Planète
Golfe de Gascogne : un troisième hiver sans pêche pour protéger les dauphins
La mesure, jugée efficace pour limiter les captures accidentelles de cétacés, est reconduite jusqu’au 20 février. Le secteur de la pêche dénonce un manque de perspectives, tandis que les associations environnementales réclament son extension.
Pour la troisième année consécutive, une suspension temporaire de l’activité de pêche est mise en place dans le golfe de Gascogne. Cette décision, entérinée jeudi, concerne jusqu’au 20 février près de trois cents navires de plus de huit mètres, qui bénéficient d’une compensation financière publique couvrant 80% de leur chiffre d’affaires. L’objectif affiché est de réduire la mortalité des dauphins communs, régulièrement victimes de prises accessoires dans les engins de pêche.

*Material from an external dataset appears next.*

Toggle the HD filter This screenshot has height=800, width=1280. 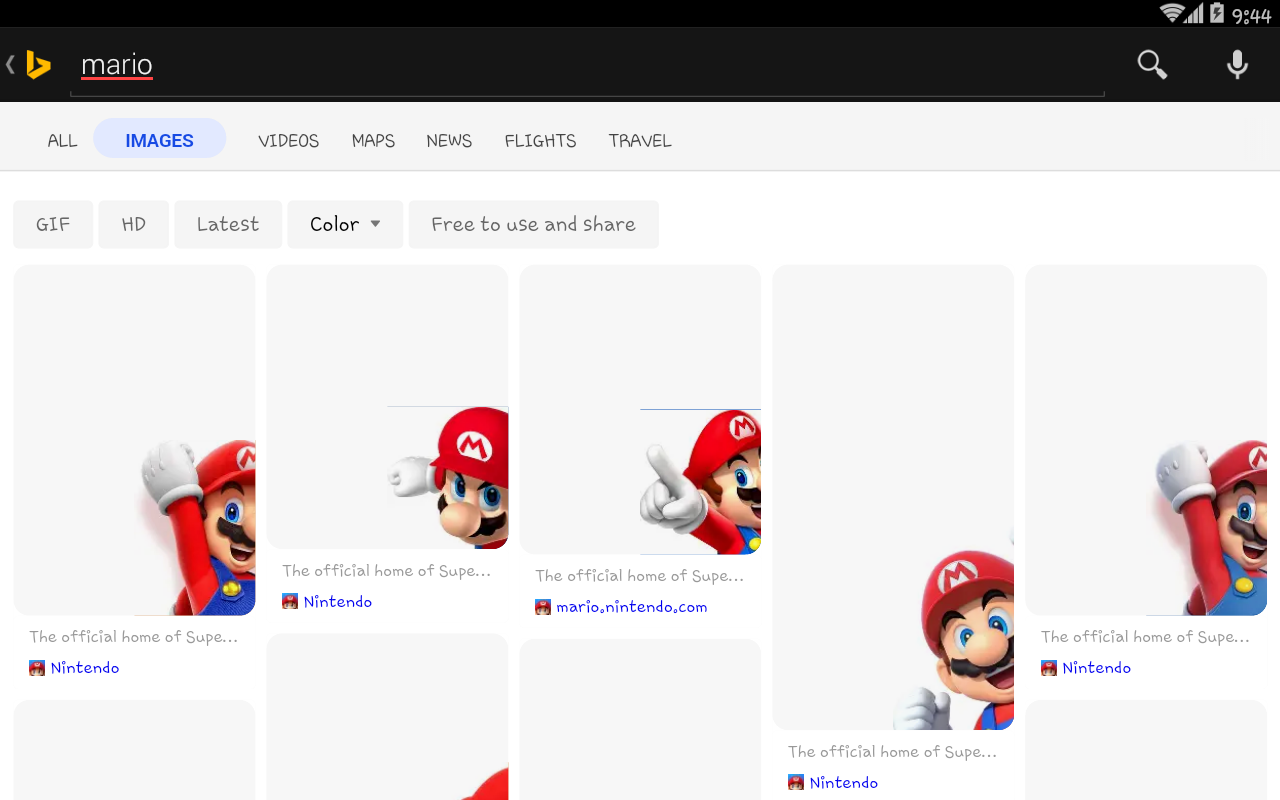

L’efficacité de cette fermeture hivernale est reconnue par les autorités, qui estiment qu’elle permet d’éviter environ 60% des captures accidentelles. Les derniers chiffres de l’observatoire Pelagis font état de 1 900 dauphins échoués sur la façade atlantique entre décembre 2024 et mars 2025, un nombre en nette baisse par rapport à la moyenne annuelle de 4 700 enregistrée sur la période 2017-2023. Malgré ce résultat, le gouvernement souligne que cette mesure ne constitue pas une solution pérenne et que son maintien au-delà de la période initialement prévue de trois ans n’est pas acté.

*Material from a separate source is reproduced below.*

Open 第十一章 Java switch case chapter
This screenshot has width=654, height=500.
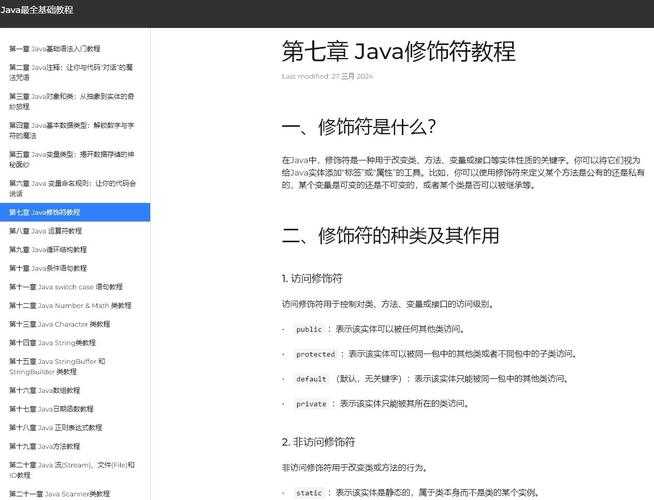[x=66, y=286]
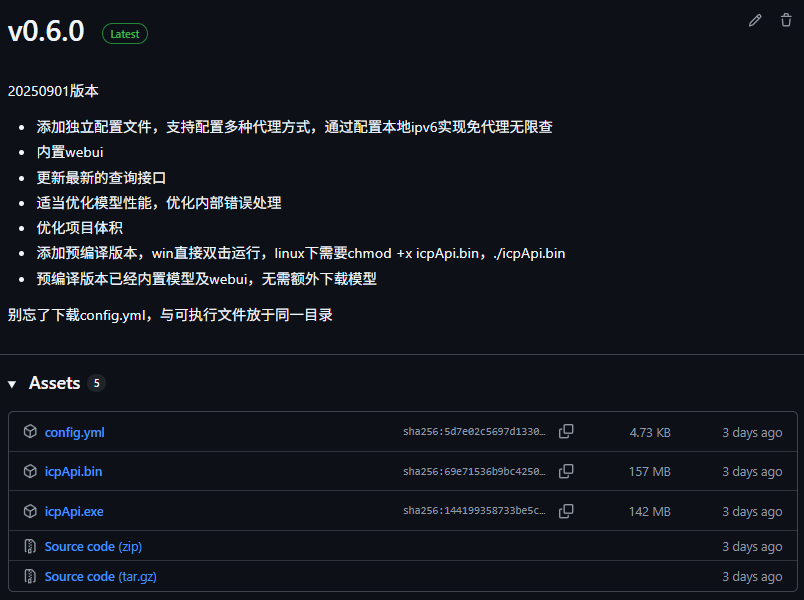Click the pencil icon to edit this release

tap(755, 20)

Cette incertitude nourrit l’inquiétude des professionnels. Les représentants de la filière expriment un sentiment de résignation face à une situation qui prive les équipages d’une partie essentielle de leur activité saisonnière. L’indemnisation totale, incluant les mareyeurs, a représenté vingt millions d’euros l’hiver dernier. Certains pêcheurs redoutent désormais que cette interruption ne se prolonge indéfiniment en l’absence d’alternatives techniques pleinement opérationnelles.
De leur côté, des organisations de défense de l’environnement considèrent que les efforts engagés restent insuffisants. S’appuyant sur la législation européenne de protection des espèces, elles ont déposé un recours devant la justice administrative pour demander un allongement significatif de la période de fermeture. Elles arguent que le pic de mortalité des cétacés se déplace et réclament une interdiction de trois mois en hiver et d’un mois en été. Le gouvernement s’est toutefois déclaré opposé à une telle extension.

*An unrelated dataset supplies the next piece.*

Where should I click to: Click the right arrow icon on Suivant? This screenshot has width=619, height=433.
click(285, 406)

La recherche de solutions techniques, comme les répulsifs acoustiques ou les caméras de surveillance, se poursuit sans qu’aucun dispositif ne permette encore de concilier pleinement la préservation des cétacés et la viabilité économique de la pêche. Le comité national des Pêches maritimes appelle à une nouvelle phase fondée sur l’évaluation des mesures existantes et le déploiement d’options durables, affirmant que cette fermeture récurrente ne saurait devenir la norme. L’issue des contentieux en cours et les conclusions attendues du Conseil d’État dessineront le cadre réglementaire des prochaines saisons.